### [What the task requires]
Write out once more the lines running from the top of the entries below to the line with "Given: Click inside the QUERY formula bar", both ends included.

Items from a data source:
==========

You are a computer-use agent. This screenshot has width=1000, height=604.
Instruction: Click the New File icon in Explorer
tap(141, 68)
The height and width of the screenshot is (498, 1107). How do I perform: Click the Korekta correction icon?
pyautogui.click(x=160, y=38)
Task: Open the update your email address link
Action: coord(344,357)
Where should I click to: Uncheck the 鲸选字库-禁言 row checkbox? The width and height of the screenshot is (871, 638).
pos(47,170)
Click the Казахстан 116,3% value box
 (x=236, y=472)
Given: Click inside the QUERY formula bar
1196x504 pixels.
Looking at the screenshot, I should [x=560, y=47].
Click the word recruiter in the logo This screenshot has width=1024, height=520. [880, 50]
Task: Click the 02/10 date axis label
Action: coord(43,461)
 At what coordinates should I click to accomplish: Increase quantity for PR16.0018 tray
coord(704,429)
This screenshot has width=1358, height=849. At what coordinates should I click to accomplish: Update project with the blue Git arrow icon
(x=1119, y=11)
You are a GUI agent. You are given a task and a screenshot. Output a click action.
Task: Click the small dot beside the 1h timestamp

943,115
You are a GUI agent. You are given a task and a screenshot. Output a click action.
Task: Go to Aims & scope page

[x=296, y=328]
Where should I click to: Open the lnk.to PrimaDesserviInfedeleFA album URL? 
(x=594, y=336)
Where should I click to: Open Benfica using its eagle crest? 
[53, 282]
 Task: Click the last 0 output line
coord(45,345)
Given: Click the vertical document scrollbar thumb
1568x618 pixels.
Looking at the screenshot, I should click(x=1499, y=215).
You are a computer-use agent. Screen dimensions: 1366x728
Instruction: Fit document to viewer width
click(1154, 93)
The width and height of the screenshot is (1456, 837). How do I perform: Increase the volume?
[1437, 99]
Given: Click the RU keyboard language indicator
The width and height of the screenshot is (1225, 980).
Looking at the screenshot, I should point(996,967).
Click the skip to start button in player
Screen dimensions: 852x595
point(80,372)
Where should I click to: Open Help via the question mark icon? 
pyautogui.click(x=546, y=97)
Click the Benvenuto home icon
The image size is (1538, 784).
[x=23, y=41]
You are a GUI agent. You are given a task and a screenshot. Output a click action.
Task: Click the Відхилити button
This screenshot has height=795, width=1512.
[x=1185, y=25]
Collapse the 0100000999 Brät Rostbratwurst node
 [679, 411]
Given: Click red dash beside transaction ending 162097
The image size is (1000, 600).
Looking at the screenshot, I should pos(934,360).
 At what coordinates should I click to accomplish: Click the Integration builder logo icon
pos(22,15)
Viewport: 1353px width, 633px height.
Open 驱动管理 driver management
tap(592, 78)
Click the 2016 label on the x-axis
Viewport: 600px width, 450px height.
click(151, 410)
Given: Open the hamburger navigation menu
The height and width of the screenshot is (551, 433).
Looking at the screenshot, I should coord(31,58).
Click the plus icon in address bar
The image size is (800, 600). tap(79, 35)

==========

### [The answer]
You are a computer-use agent. This screenshot has width=1000, height=604.
Instruction: Click the New File icon in Explorer
tap(141, 68)
The height and width of the screenshot is (498, 1107). How do I perform: Click the Korekta correction icon?
pyautogui.click(x=160, y=38)
Task: Open the update your email address link
Action: coord(344,357)
Where should I click to: Uncheck the 鲸选字库-禁言 row checkbox? The width and height of the screenshot is (871, 638).
pos(47,170)
Click the Казахстан 116,3% value box
 (x=236, y=472)
Given: Click inside the QUERY formula bar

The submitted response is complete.